* **The records**
┄┄┄┄┄┄

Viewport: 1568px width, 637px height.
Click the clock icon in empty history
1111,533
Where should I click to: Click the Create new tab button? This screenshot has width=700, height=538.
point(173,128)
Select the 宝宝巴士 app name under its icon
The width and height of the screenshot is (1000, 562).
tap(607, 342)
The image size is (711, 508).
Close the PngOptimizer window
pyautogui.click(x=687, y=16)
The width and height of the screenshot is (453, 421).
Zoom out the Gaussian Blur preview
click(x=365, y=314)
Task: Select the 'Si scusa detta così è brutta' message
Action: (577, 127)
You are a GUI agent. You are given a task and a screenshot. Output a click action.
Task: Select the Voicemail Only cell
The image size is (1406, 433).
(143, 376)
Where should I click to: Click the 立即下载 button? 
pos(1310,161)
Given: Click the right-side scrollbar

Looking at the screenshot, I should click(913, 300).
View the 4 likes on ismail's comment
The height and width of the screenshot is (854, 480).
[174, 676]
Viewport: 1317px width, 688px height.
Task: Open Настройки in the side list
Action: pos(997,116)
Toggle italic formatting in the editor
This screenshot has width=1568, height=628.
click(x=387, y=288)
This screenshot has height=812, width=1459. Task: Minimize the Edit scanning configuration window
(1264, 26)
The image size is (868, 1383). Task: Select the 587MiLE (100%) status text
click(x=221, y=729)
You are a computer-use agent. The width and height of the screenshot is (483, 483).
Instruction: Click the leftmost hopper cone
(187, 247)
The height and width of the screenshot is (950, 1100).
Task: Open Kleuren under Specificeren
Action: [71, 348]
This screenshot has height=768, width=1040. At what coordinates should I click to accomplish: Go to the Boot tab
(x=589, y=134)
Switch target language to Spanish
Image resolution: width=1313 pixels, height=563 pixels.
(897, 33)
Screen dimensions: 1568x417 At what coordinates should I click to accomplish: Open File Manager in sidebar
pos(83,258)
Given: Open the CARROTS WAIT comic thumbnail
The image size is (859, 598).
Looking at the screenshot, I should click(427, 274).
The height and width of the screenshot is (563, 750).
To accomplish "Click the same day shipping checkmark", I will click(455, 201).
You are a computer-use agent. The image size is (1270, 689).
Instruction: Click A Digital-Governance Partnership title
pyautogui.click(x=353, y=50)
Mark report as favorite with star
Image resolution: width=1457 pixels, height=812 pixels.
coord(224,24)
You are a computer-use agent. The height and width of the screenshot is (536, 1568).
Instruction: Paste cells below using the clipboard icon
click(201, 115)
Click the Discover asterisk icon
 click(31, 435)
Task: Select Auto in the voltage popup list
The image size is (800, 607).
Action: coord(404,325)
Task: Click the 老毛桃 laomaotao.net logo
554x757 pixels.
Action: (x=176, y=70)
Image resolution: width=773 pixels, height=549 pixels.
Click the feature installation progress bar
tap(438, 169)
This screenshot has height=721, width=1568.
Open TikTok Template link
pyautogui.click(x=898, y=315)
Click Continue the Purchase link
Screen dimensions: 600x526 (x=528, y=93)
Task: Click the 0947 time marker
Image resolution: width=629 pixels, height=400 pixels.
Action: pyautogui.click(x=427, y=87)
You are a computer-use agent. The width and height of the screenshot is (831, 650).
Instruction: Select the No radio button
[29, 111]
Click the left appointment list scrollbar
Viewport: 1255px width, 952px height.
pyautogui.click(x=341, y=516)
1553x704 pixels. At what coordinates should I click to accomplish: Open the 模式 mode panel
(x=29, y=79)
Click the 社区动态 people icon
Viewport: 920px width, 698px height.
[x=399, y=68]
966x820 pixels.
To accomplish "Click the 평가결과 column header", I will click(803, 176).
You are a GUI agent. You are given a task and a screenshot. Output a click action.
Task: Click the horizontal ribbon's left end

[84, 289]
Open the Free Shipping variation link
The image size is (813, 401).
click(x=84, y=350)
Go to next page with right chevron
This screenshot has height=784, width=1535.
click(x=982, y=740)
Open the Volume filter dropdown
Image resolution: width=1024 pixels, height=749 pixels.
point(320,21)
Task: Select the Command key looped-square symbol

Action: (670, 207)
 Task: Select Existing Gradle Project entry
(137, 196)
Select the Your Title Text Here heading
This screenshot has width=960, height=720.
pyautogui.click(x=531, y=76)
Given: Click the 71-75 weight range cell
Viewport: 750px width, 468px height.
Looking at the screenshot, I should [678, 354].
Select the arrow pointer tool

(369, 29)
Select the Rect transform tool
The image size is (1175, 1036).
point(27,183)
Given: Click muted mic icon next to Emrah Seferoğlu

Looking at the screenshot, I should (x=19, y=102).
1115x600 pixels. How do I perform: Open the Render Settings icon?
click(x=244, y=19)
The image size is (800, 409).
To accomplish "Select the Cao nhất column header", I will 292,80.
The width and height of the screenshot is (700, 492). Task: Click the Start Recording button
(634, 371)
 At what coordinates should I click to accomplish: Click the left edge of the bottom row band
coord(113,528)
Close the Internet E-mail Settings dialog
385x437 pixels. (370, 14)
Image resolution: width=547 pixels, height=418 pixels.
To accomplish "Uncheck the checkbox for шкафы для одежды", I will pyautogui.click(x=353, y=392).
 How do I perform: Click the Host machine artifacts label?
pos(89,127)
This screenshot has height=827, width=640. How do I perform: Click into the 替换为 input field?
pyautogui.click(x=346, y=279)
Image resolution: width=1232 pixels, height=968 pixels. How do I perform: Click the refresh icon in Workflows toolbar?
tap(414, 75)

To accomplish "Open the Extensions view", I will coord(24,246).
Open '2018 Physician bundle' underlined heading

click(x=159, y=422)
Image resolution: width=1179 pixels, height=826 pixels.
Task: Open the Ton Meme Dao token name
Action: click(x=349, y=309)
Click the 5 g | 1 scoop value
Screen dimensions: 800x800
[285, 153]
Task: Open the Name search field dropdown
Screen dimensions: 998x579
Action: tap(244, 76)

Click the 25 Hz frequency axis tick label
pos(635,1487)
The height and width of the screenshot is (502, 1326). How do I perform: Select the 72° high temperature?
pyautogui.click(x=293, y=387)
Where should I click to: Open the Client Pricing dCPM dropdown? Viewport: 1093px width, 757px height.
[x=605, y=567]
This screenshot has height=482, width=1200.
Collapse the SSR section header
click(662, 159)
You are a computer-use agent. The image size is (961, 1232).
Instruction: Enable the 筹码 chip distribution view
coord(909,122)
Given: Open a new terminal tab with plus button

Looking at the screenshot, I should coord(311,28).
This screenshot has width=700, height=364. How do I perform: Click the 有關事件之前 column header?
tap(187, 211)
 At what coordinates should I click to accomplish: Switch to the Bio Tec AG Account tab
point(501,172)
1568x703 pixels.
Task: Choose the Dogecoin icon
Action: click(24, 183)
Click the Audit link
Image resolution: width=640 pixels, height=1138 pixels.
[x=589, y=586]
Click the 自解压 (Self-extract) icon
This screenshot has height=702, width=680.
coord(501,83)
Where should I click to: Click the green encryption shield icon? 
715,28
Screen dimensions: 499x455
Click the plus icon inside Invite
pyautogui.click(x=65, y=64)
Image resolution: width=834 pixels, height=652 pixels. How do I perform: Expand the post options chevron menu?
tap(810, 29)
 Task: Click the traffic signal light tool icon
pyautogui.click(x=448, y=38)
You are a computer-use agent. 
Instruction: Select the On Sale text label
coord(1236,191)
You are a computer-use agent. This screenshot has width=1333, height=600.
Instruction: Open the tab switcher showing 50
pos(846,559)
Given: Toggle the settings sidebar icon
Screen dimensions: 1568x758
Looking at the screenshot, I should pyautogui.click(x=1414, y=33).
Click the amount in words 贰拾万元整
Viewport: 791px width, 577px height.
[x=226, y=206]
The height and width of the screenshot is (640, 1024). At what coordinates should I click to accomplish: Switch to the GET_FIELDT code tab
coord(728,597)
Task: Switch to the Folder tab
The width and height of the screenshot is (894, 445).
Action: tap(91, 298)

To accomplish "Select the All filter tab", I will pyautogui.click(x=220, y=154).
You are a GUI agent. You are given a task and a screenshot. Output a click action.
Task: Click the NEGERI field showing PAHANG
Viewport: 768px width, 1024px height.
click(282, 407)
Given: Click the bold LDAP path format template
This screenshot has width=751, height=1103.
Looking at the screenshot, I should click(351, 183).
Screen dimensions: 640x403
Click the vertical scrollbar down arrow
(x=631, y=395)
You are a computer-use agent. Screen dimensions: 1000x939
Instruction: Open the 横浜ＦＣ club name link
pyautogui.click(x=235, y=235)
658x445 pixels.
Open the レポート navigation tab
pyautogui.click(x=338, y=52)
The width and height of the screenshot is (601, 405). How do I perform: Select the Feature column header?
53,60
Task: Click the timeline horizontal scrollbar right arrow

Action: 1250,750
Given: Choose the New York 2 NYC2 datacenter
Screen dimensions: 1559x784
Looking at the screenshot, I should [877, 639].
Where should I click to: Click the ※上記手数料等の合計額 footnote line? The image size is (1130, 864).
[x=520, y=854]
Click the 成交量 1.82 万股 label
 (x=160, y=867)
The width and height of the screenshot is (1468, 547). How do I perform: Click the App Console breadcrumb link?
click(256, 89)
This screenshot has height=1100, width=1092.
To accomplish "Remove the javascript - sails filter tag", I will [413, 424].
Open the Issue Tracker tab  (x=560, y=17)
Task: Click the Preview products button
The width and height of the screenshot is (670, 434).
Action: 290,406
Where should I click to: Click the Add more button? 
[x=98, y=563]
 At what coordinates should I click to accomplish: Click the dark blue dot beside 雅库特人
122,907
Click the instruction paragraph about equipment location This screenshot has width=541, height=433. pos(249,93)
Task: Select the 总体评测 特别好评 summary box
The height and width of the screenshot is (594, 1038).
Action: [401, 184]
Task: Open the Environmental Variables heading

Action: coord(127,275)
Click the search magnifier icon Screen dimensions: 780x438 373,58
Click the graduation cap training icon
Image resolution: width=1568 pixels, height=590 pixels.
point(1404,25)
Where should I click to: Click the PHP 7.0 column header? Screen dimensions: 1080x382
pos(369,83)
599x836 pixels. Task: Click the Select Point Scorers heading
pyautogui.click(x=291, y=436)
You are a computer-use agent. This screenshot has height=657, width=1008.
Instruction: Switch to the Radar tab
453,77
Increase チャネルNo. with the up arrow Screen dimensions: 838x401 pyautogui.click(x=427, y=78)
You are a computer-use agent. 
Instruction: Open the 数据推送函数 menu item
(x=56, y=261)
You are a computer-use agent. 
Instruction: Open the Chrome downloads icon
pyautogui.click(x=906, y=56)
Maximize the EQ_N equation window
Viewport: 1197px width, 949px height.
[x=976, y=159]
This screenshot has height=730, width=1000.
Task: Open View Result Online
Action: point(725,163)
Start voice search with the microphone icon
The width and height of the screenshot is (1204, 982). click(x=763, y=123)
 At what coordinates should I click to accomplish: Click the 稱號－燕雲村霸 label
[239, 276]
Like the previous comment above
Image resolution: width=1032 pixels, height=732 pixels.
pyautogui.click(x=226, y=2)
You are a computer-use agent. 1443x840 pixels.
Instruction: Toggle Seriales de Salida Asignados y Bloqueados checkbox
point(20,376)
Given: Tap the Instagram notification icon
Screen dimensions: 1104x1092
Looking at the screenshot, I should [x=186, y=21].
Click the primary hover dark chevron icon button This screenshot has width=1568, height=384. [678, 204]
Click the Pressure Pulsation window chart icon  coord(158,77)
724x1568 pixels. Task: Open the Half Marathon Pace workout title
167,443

┄┄┄┄┄┄

* **Instructions for the task**
Give back every line from the beginning of the records through the line holding "The width and height of the screenshot is (453, 421).", exactly as it reads, and leave out the rest.

* **Worked solution**
Viewport: 1568px width, 637px height.
Click the clock icon in empty history
1111,533
Where should I click to: Click the Create new tab button? This screenshot has width=700, height=538.
point(173,128)
Select the 宝宝巴士 app name under its icon
The width and height of the screenshot is (1000, 562).
tap(607, 342)
The image size is (711, 508).
Close the PngOptimizer window
pyautogui.click(x=687, y=16)
The width and height of the screenshot is (453, 421).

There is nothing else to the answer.